Saved data entries:
=======

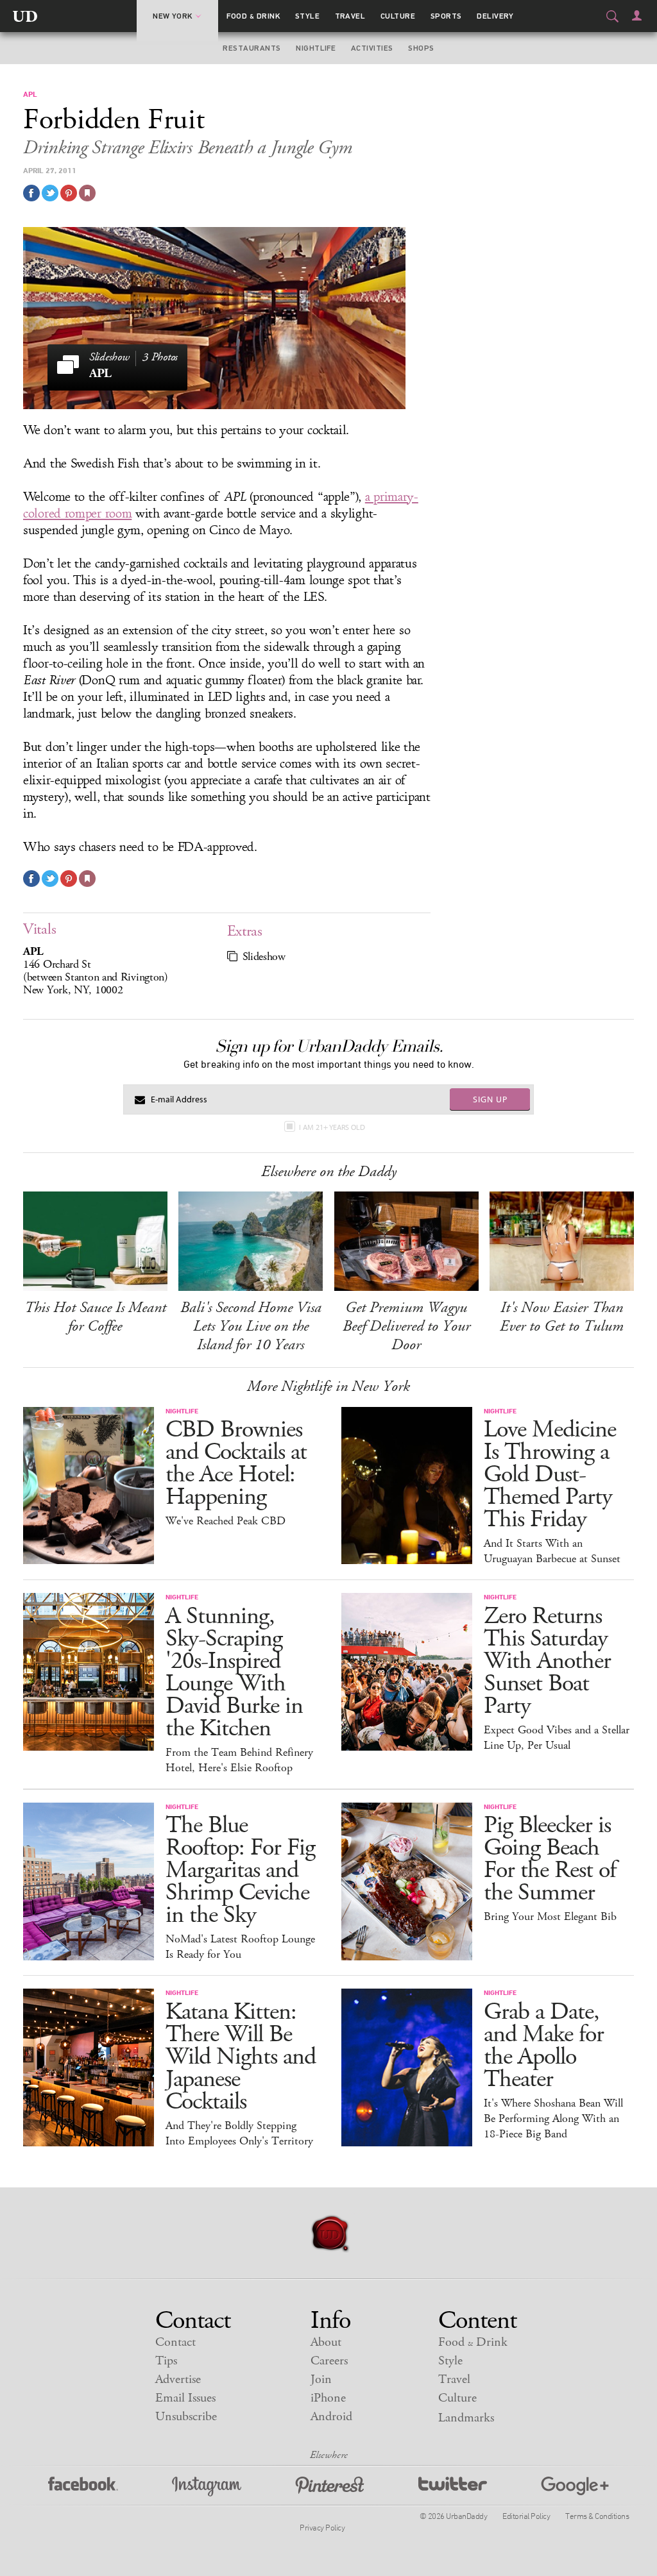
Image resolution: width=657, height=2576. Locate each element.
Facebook (83, 2486)
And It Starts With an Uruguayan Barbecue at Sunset (552, 1551)
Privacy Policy (322, 2527)
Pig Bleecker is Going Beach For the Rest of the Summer (550, 1859)
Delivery (495, 16)
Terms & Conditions (597, 2516)
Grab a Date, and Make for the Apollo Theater (544, 2045)
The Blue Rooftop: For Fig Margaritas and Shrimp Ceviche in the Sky (240, 1870)
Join (321, 2379)
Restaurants (251, 48)
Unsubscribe (186, 2416)
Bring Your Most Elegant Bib (550, 1916)
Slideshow (264, 956)
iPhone (328, 2398)
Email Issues (185, 2398)
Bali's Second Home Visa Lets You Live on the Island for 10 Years (250, 1326)
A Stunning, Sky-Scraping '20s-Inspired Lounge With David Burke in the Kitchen (234, 1672)
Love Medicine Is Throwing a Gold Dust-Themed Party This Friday (550, 1474)
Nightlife (316, 48)
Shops (421, 48)
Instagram (206, 2486)
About (326, 2342)
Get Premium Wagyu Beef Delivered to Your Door (406, 1326)
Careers (329, 2361)
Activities (372, 48)
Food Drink (253, 16)
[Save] (87, 193)
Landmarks (466, 2418)
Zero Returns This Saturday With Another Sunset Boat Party (547, 1661)
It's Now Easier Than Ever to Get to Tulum (562, 1316)
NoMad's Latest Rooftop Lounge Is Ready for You (240, 1947)
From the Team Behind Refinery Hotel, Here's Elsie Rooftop (239, 1760)
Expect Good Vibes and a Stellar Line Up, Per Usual (556, 1737)
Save (68, 193)
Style (307, 16)
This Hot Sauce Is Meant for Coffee (95, 1316)
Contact (175, 2342)
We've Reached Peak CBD (226, 1521)
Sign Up (490, 1099)
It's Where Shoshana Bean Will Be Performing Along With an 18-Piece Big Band (553, 2119)
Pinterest (329, 2486)
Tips (166, 2361)
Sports (446, 16)
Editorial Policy (526, 2516)
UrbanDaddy (25, 16)
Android (331, 2416)
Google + (575, 2486)
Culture (397, 16)
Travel (350, 16)
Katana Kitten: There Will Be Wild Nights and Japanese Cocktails (241, 2056)
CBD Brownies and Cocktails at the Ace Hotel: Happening (236, 1463)
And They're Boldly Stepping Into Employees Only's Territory (239, 2133)
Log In (637, 15)
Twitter (452, 2486)
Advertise (178, 2379)
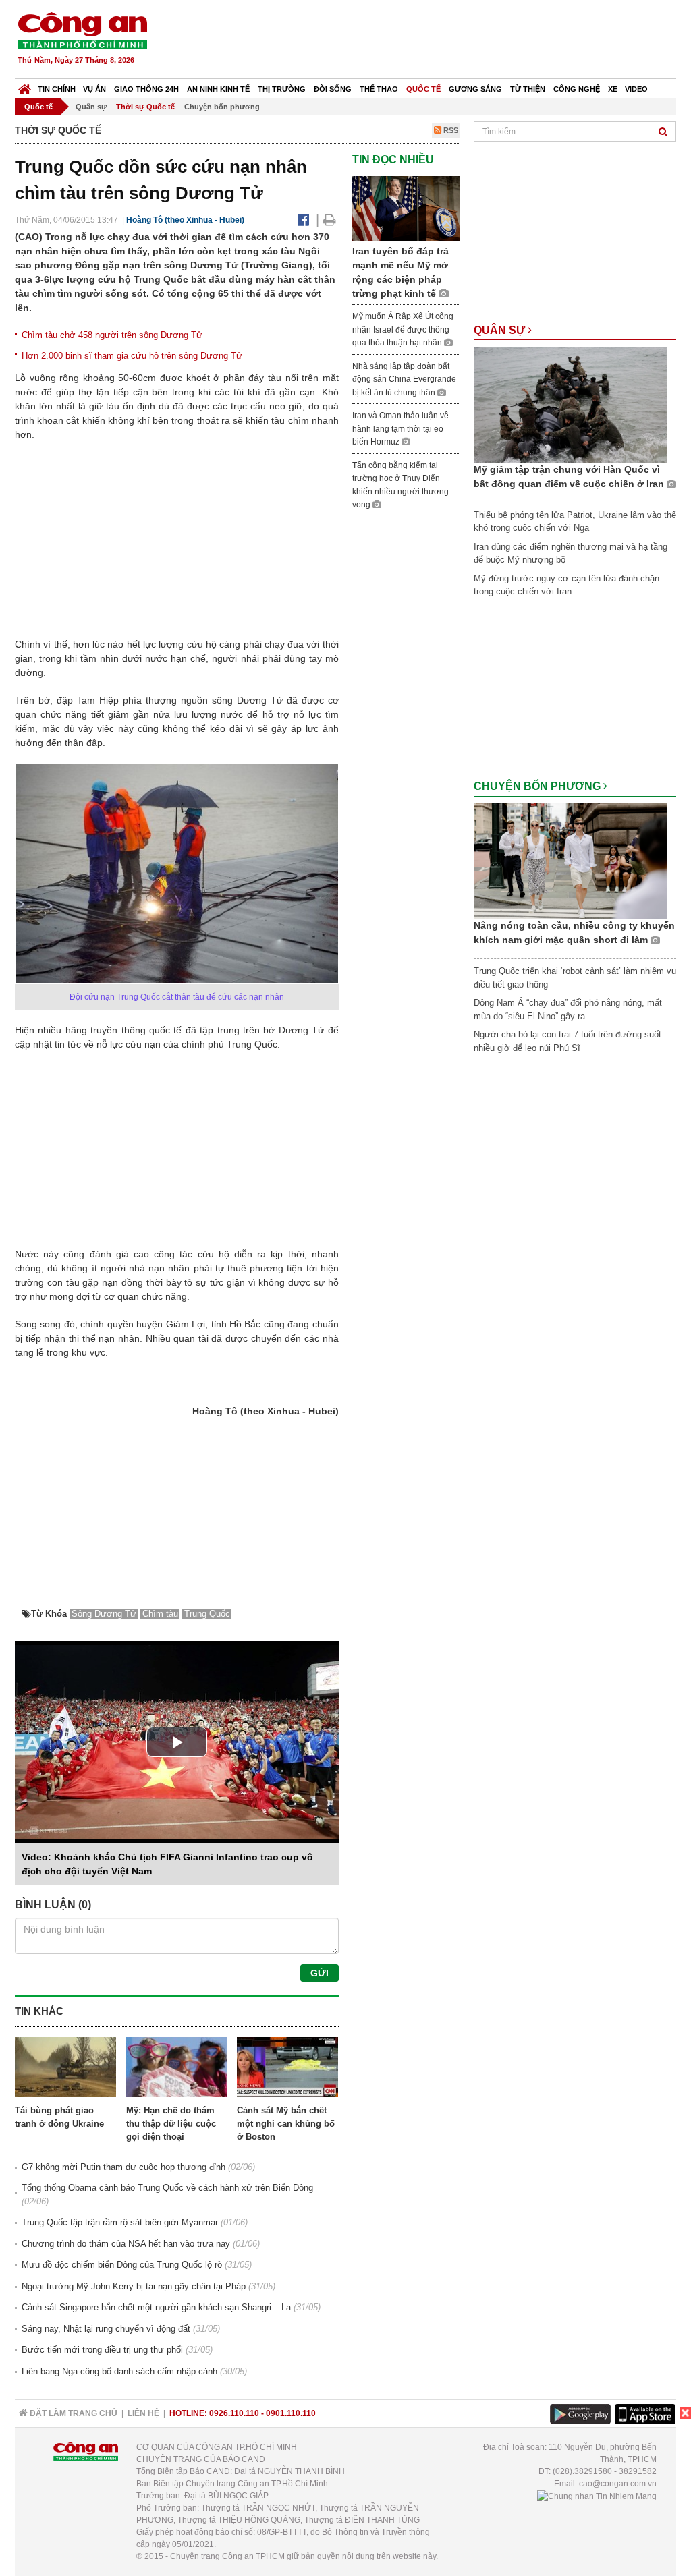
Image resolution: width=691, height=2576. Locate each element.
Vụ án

=======

Your assignment ::
Return exactly, and only, the lines above starting at the line that contains "About (326, 2342)" and ending at the line that contains "Contact (175, 2342)".

Solution to the problem ::
About (326, 2342)
Get Premium Wagyu Beef Delivered to Your Door (406, 1326)
Careers (329, 2361)
Activities (372, 48)
Food Drink (253, 16)
[Save] (87, 193)
Landmarks (466, 2418)
Zero Returns This Saturday With Another Sunset Boat Party (547, 1661)
It's Now Easier Than Ever to Get to Tulum (562, 1316)
NoMad's Latest Rooftop Lounge Is Ready for You (240, 1947)
From the Team Behind Refinery Hotel, Here's Elsie Rooftop (239, 1760)
Expect Good Vibes and a Stellar Line Up, Per Usual (556, 1737)
Save (68, 193)
Style (307, 16)
This Hot Sauce Is Meant for Coffee (95, 1316)
Contact (175, 2342)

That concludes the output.